Work to be completed:
Could you repeat every line below exactly, skipping the images?

Provided information:

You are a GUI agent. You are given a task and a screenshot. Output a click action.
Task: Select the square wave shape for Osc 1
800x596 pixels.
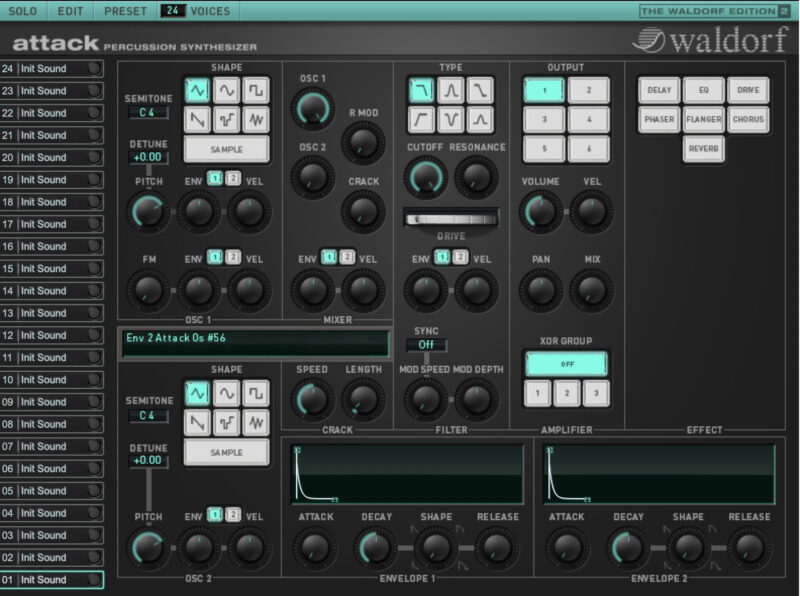[x=256, y=90]
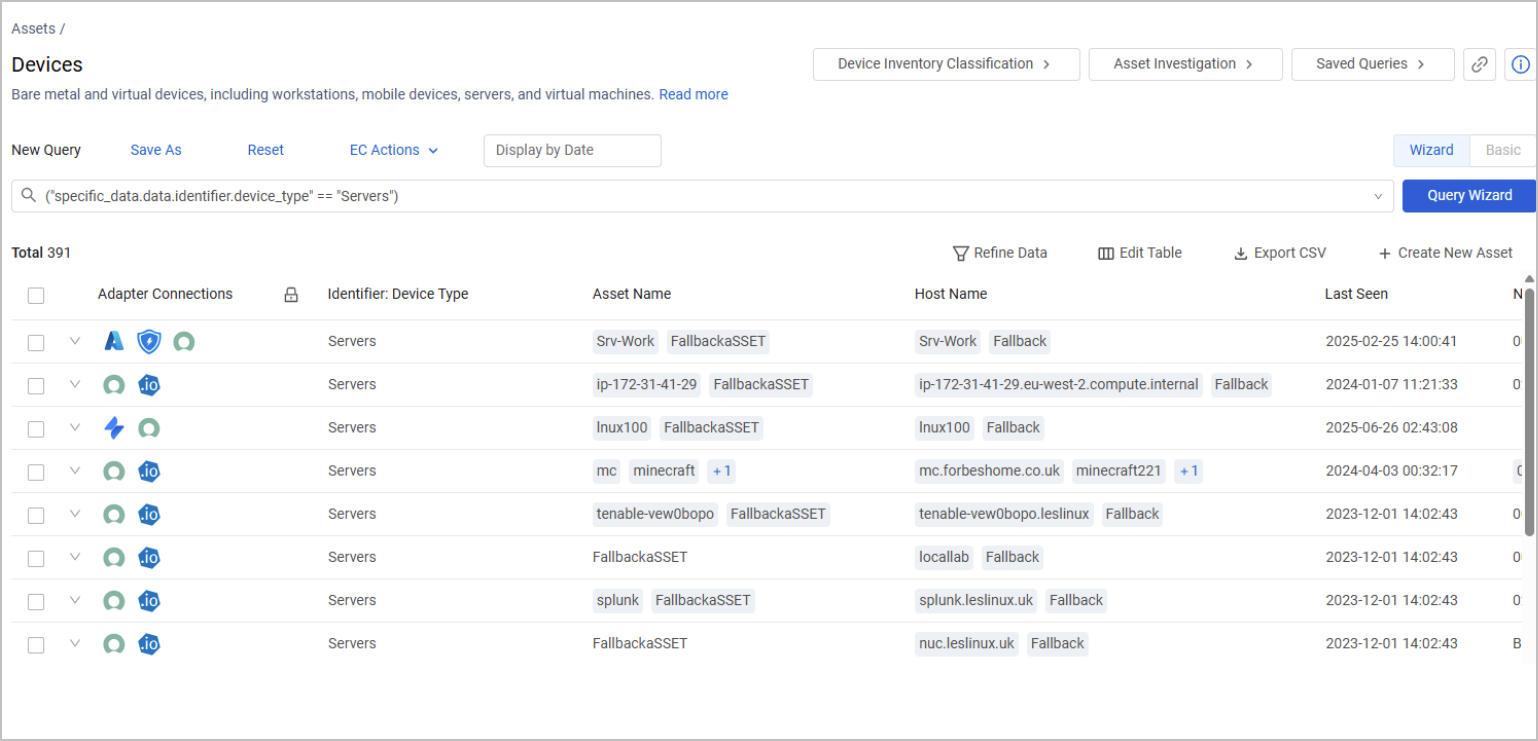This screenshot has height=741, width=1538.
Task: Open the EC Actions dropdown
Action: pyautogui.click(x=394, y=150)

Solution for this problem:
You are a GUI agent. You are given a task and a screenshot. Output a click action.
Task: Select the square wave shape for Osc 1
800x596 pixels.
[x=256, y=90]
This screenshot has height=741, width=1538.
Task: Open the EC Actions dropdown
Action: pyautogui.click(x=394, y=150)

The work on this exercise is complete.